NP$^2$L: Negative Pseudo Partial Labels Extraction for Graph Neural Networks
This addresses the issue of pseudo label accuracy in graph learning, offering a domain-specific improvement for GNN applications.
The paper tackles the problem of inaccurate pseudo labels in graph neural networks by proposing a method to extract negative pseudo partial labels, which are used to construct a signed graph that improves learning at the message-passing level, achieving state-of-the-art performance on link prediction and node classification tasks.
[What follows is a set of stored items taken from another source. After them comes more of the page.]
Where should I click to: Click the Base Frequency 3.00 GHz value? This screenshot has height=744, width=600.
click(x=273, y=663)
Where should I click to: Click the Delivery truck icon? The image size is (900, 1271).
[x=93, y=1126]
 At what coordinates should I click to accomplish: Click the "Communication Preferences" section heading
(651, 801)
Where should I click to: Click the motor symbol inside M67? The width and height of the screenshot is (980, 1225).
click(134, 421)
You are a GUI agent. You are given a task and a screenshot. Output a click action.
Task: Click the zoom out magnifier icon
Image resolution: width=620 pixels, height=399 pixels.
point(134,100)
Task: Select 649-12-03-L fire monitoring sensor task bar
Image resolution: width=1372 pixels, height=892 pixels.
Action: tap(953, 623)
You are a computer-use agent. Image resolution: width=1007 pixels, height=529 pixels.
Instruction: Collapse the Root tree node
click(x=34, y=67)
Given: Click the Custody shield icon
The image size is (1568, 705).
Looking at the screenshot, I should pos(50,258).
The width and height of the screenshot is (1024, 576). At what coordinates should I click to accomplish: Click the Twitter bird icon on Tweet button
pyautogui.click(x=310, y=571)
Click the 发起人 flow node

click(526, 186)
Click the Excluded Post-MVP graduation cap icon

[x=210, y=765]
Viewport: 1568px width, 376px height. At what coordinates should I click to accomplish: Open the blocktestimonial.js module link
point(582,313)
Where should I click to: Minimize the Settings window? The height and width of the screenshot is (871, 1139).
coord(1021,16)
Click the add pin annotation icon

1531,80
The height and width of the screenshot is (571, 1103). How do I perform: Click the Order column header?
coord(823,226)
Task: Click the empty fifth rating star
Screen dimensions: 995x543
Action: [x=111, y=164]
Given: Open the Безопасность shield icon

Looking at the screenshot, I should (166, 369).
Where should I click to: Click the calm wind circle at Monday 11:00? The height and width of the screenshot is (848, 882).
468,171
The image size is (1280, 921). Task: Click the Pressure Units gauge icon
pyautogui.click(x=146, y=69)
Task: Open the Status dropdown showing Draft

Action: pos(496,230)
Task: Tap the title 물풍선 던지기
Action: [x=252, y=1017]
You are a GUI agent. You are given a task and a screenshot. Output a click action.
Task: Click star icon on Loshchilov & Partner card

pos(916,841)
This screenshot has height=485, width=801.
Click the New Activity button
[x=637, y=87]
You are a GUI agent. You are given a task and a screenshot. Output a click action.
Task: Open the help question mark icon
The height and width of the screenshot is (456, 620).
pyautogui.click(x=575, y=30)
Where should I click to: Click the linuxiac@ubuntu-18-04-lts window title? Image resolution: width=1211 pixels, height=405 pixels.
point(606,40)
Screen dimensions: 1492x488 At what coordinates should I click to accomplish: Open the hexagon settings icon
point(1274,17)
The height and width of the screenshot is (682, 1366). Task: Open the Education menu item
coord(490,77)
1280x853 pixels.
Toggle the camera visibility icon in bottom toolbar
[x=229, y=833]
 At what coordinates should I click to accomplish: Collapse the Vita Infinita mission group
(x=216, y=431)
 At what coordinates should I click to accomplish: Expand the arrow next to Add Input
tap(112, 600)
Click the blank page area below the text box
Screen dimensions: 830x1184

How to utilize the pseudo labels has always been a research hotspot in machine learning. However, most methods use pseudo labels as supervised training, and lack of valid assessing for their accuracy. Moreover, applications of pseudo labels in graph neural networks (GNNs) oversee the difference between graph learning and other machine learning tasks such as message passing mechanism. Aiming to address the first issue, we found through a large number of experiments that the pseudo labels are more accurate if they are selected by not overlapping partial labels and defined as negative node pairs relations. Therefore, considering the extraction based on pseudo and partial labels, negative edges are constructed between two nodes by the negative pseudo partial labels extraction (NP$^2$E) module. With that, a signed graph are built containing highly accurate pseudo labels information from the original graph, which effectively assists GNN in learning at the message-passing level, provide one solution to the second issue. Empirical results about link prediction and node classification tasks on several benchmark datasets demonstrate the effectiveness of our method. State-of-the-art performance is achieved on the both tasks.